Dataset records:
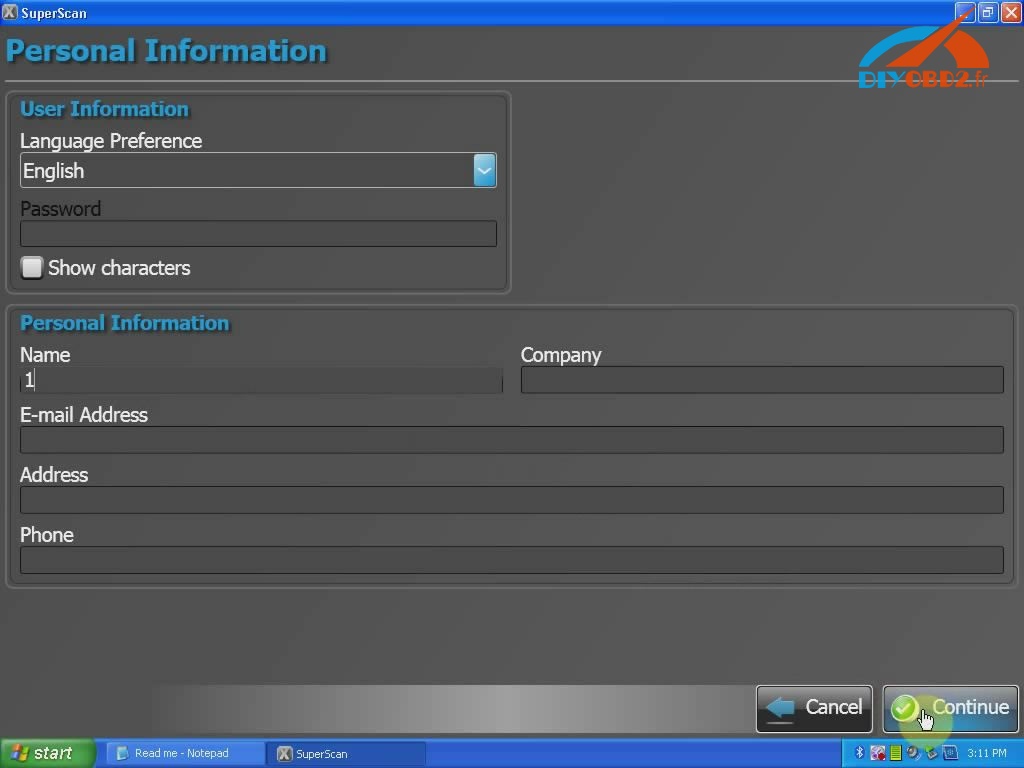Click the blue arrow icon on Cancel button
Viewport: 1024px width, 768px height.
tap(782, 708)
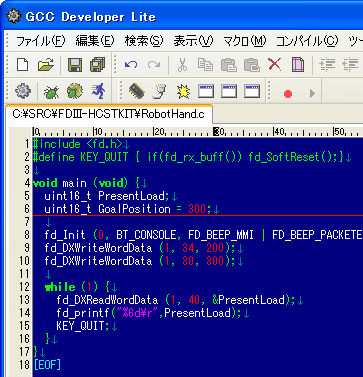Select the RobotHand.c file tab

coord(108,114)
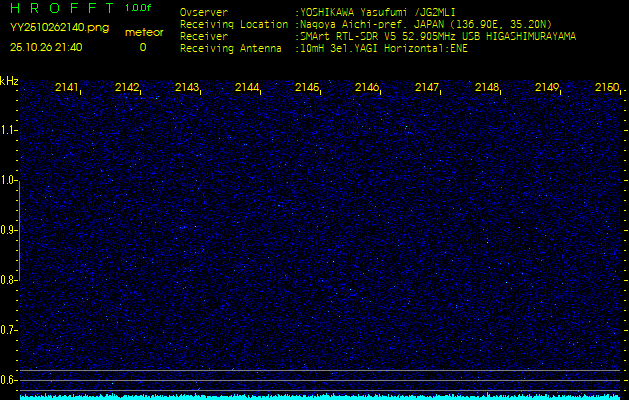Click the 2143 time marker
629x400 pixels.
coord(187,88)
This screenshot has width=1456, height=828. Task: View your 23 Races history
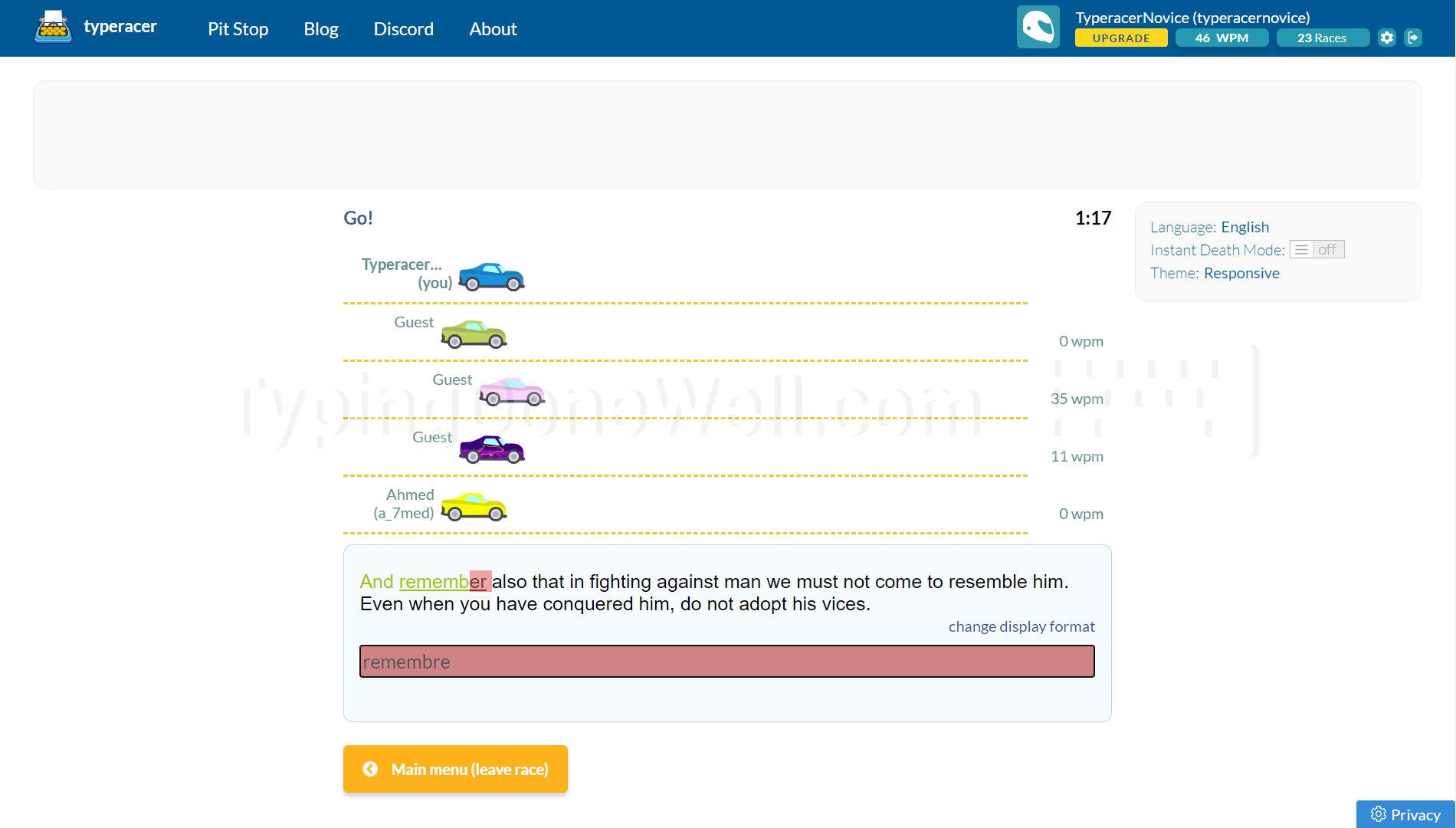pos(1323,38)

Description of the task: Rewrite the records from the line containing "This screenshot has" through the end of the records, replacing "history" with "log" and keeping everything else unchanged. Leave the pictures out.

Output for this task:
This screenshot has width=1456, height=828. Task: View your 23 Races log
pos(1323,38)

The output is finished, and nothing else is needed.